→ **Problems and tasks**
**a)** Name every Delaware corporation identified in the merger paragraph of the Form 8-K below.
**b)** Write out the portion of the Form 8-K below starting at "Ann Arbor, Michigan" and ending at "including area code)".

== Text ==

SECURITIES AND EXCHANGE COMMISSION

Washington, DC 20549

 


 

FORM 8-K

 

CURRENT REPORT

Pursuant to Section 13 or 15(d) of the Securities Exchange Act of 1934

 

Date of Report (Date of earliest event reported): January 28, 2015

 


 

Advanced Photonix, Inc.

(Exact name of registrant as specified in its charter)

 

Delaware

 

1-11056

 

33-0325826

(State or other jurisdiction of incorporation)

 

(Commission File Number)

 

(IRS Employer Identification No.)

  

2925 Boardwalk

Ann Arbor, Michigan 48104

(Address of principal executive offices, including zip code)

 

(734) 864-5600

(Registrant’s telephone number, including area code)

  

(Former name or former address, if changed since last report)

 

Check the appropriate box below if the Form 8-K filing is intended to simultaneously satisfy the filing obligation of the registrant under any of the following provisions (see General Instruction A.2. below):

 

[X] Written communications pursuant to Rule 425 under the Securities Act (17 CFR 230.425)

 

[ ] Soliciting material pursuant to Rule 14a-12 under the Exchange Act (17 CFR 240.14a-12)

 

[ ] Pre-commencement communications pursuant to Rule 14d-2(b) under the Exchange Act (17 CFR 240.14d-2(b))

 

[ ] Pre-commencement communications pursuant to Rule 13e-4(c) under the Exchange Act (17 CFR 240.13e-4(c))

 



 

 
 

 

 

Item 1.01. Entry into a Definitive Material Agreement.

 

Merger Agreement

 

On January 30, 2015, Luna Innovations Incorporated, a Delaware corporation (“Luna”), Advanced Photonix, Inc., a Delaware corporation (“API”), and API Merger Sub, Inc., a Delaware corporation and a wholly owned subsidiary of Luna (“Merger Sub”), entered into an Agreement and Plan of Merger and Reorganization (the “Merger Agreement”), pursuant to which Merger Sub will merge with and into API (the “Merger”), with API surviving the Merger as a wholly owned subsidiary of Luna.

===
== Record excerpts ==

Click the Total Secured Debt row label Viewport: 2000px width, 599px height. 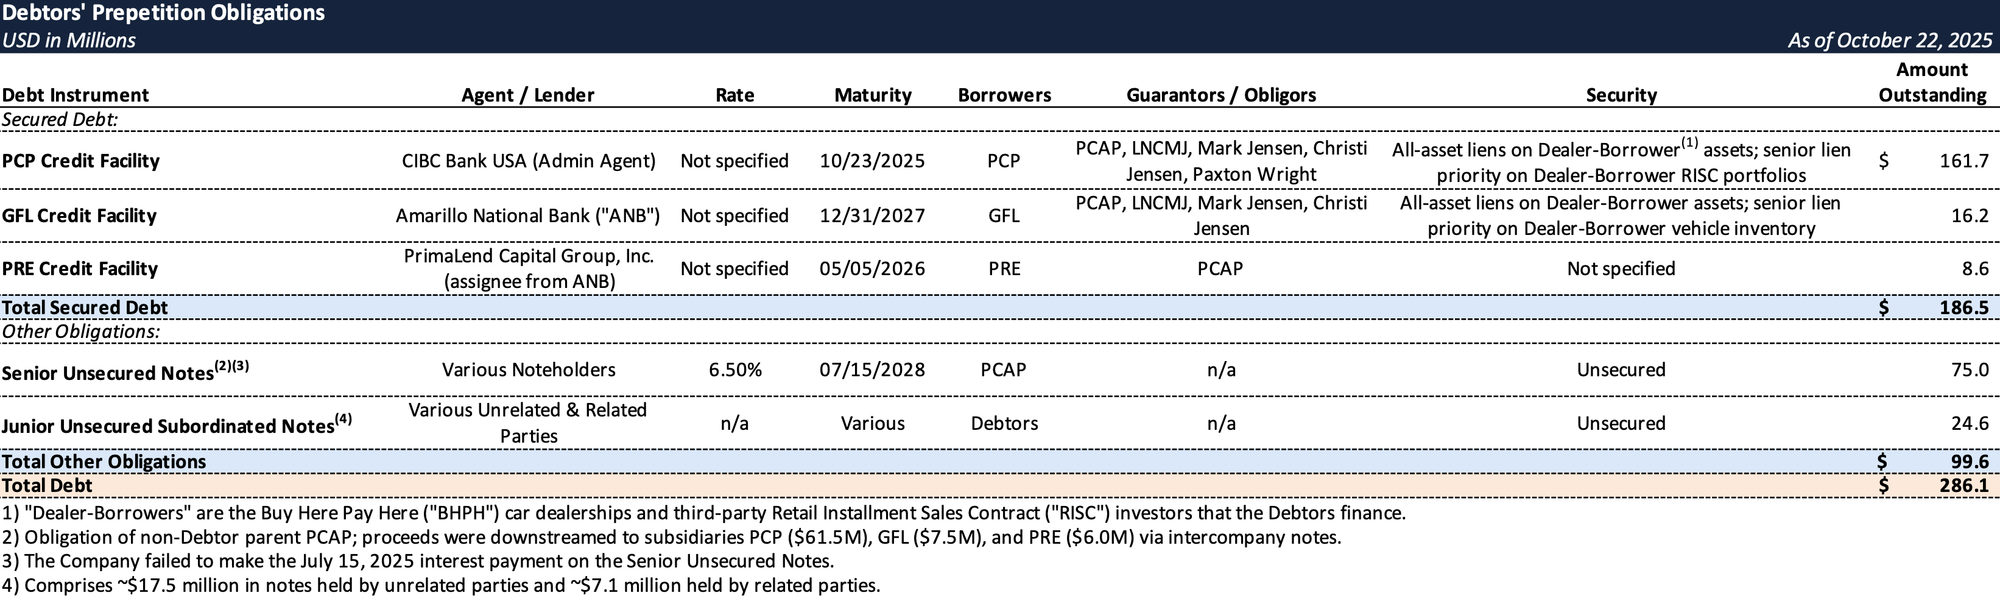pos(85,307)
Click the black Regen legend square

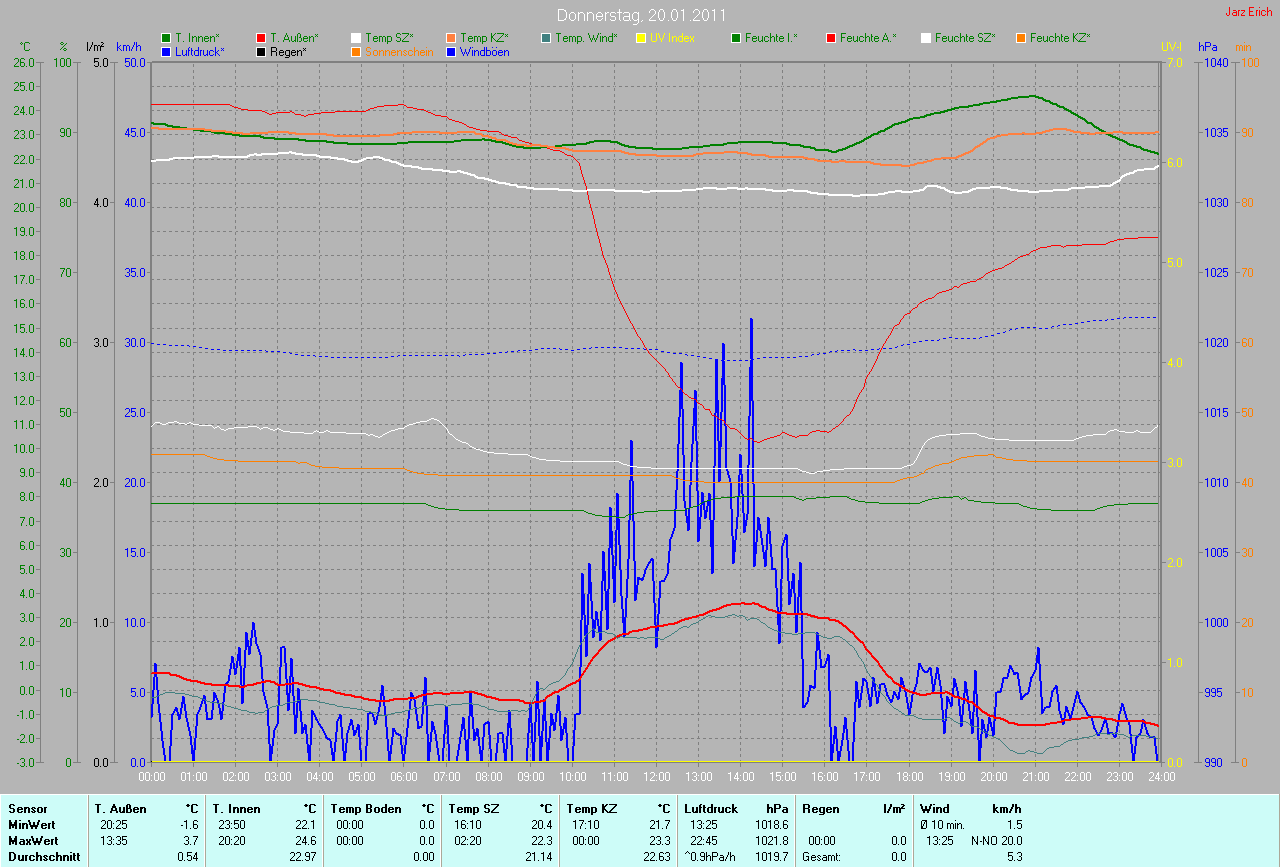[x=262, y=51]
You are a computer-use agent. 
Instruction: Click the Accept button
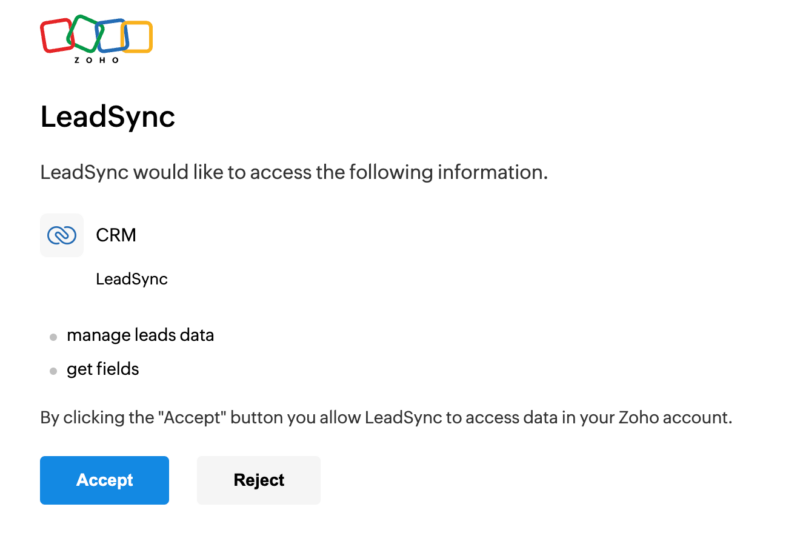click(105, 480)
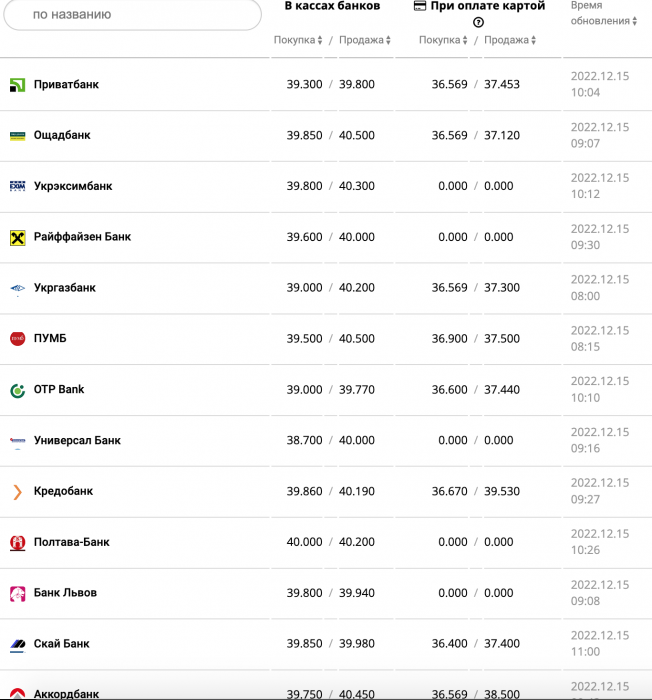Sort by cash desk Продажа column
652x700 pixels.
[365, 40]
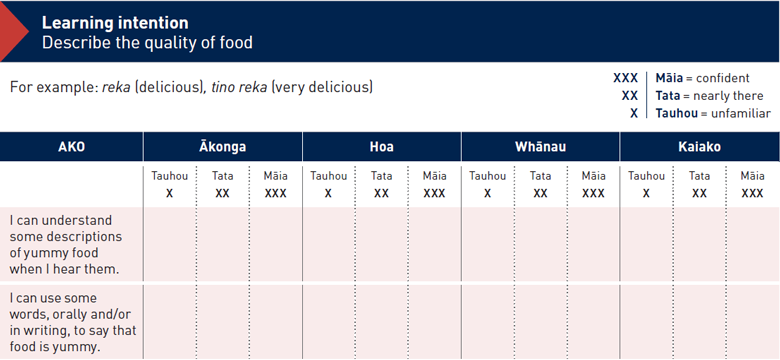Mark Ākonga Tauhou cell for understanding descriptions row

(x=170, y=244)
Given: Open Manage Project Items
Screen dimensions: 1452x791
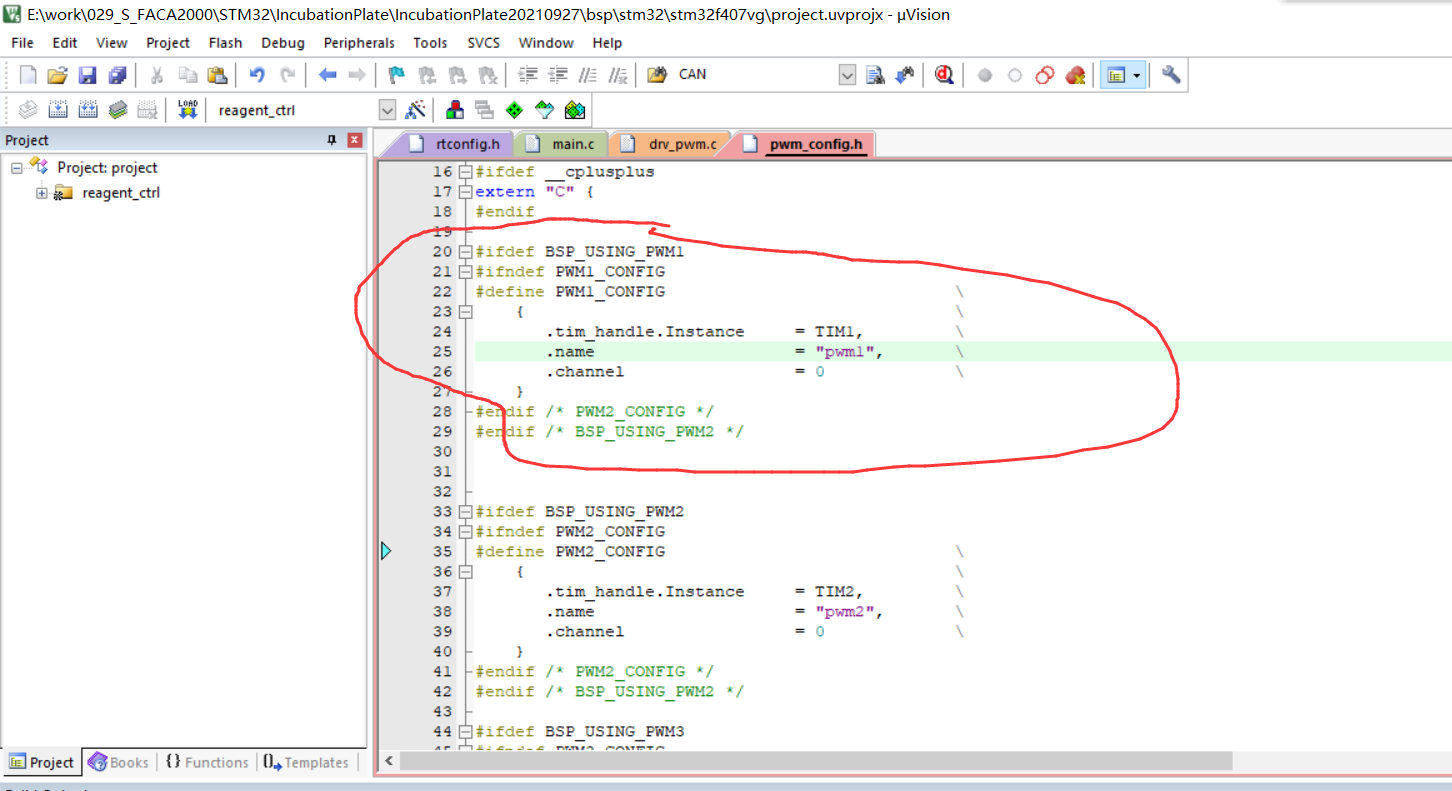Looking at the screenshot, I should click(455, 109).
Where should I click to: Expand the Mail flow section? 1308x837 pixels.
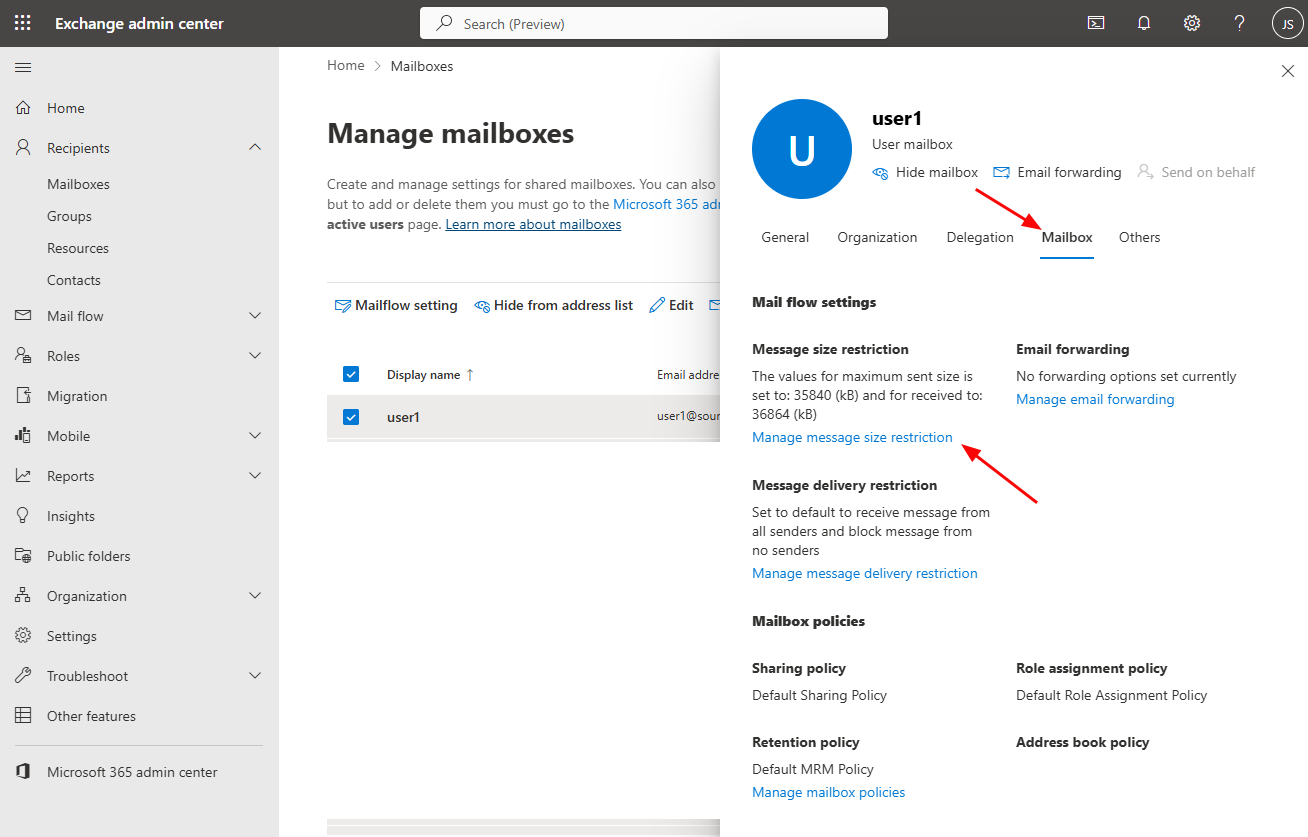click(255, 316)
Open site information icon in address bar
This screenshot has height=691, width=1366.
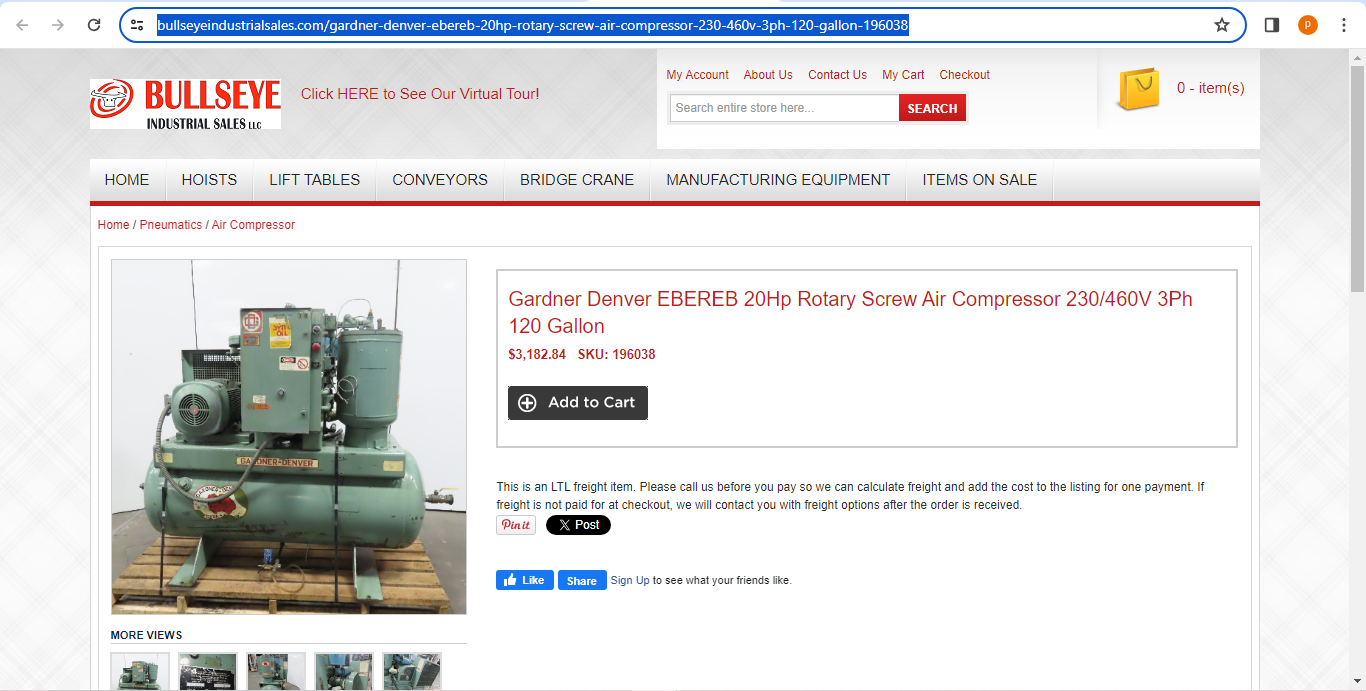pyautogui.click(x=138, y=25)
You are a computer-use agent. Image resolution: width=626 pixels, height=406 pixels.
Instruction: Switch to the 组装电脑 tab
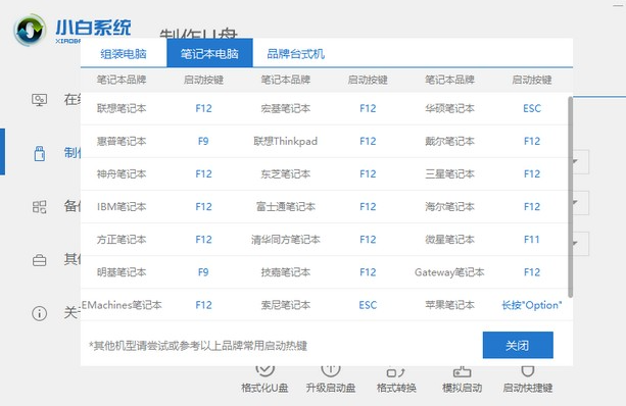[123, 53]
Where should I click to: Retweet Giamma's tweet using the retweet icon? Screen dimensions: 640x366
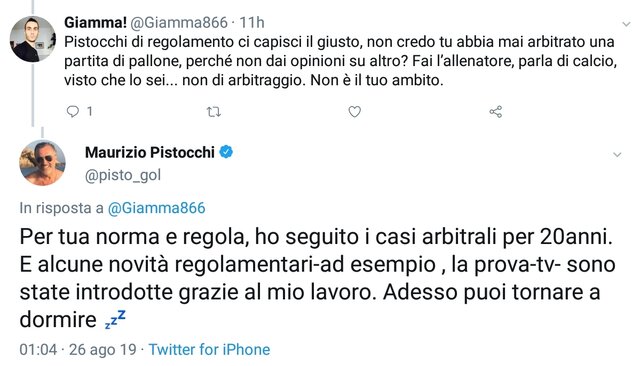point(213,111)
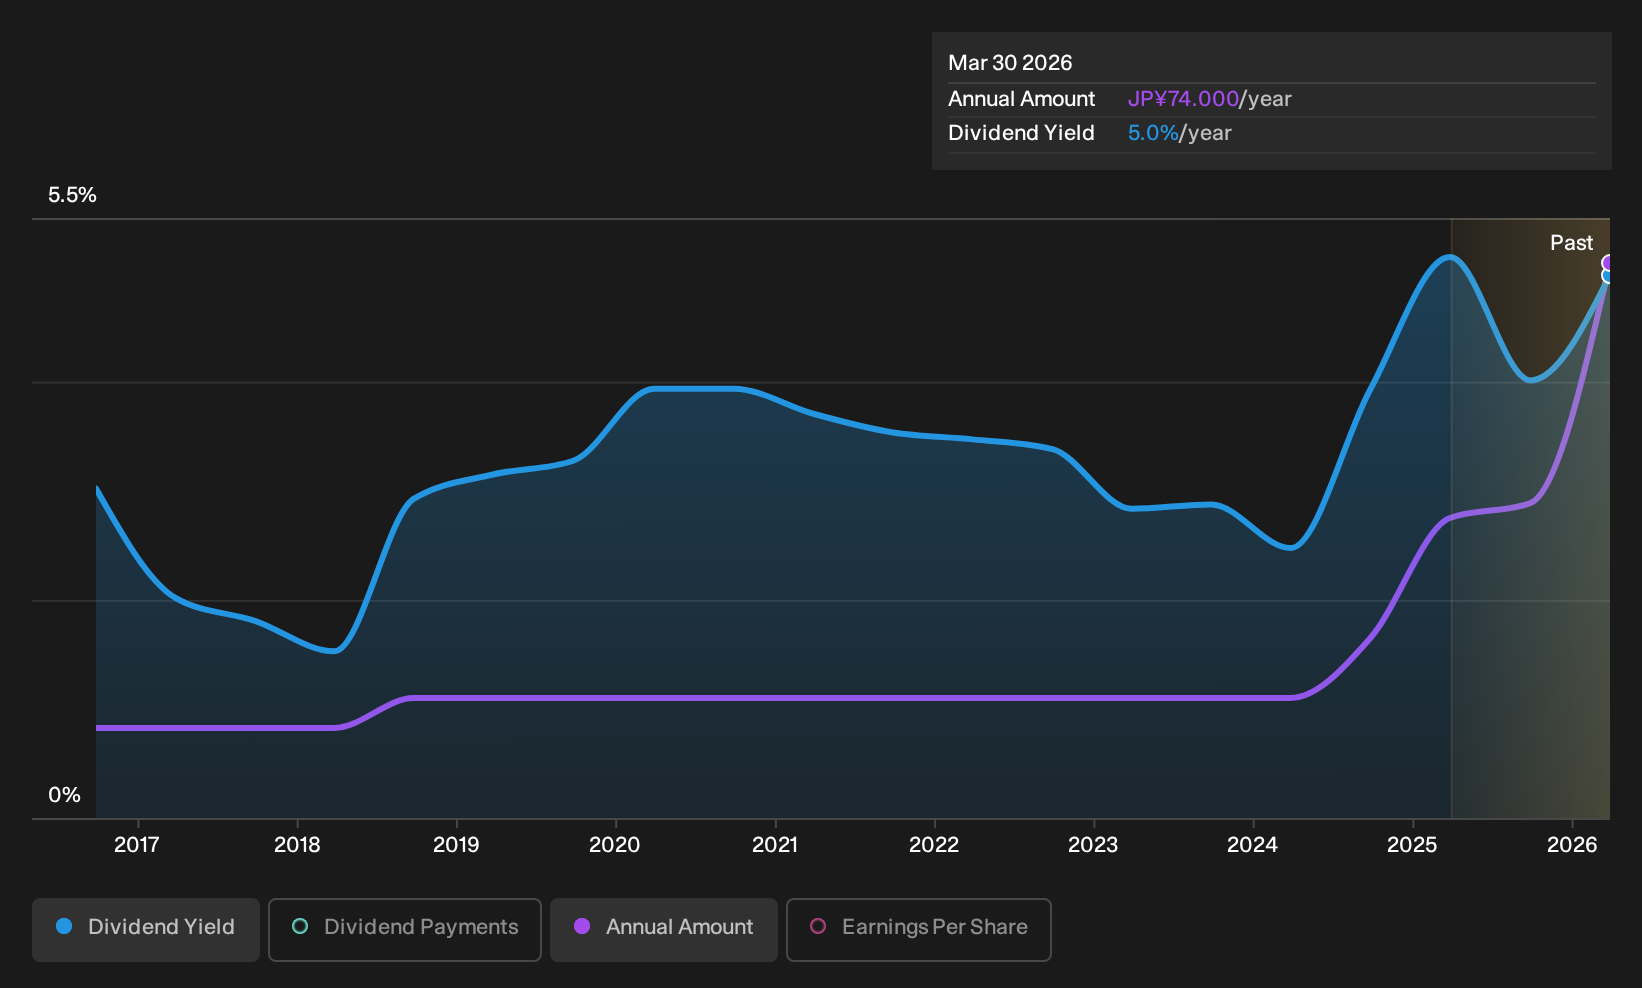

===

→ **Responses in order**
**a)**
Luna Innovations Incorporated
Advanced Photonix, Inc.
API Merger Sub, Inc.

**b)**
Ann Arbor, Michigan 48104

(Address of principal executive offices, including zip code)

 

(734) 864-5600

(Registrant’s telephone number, including area code)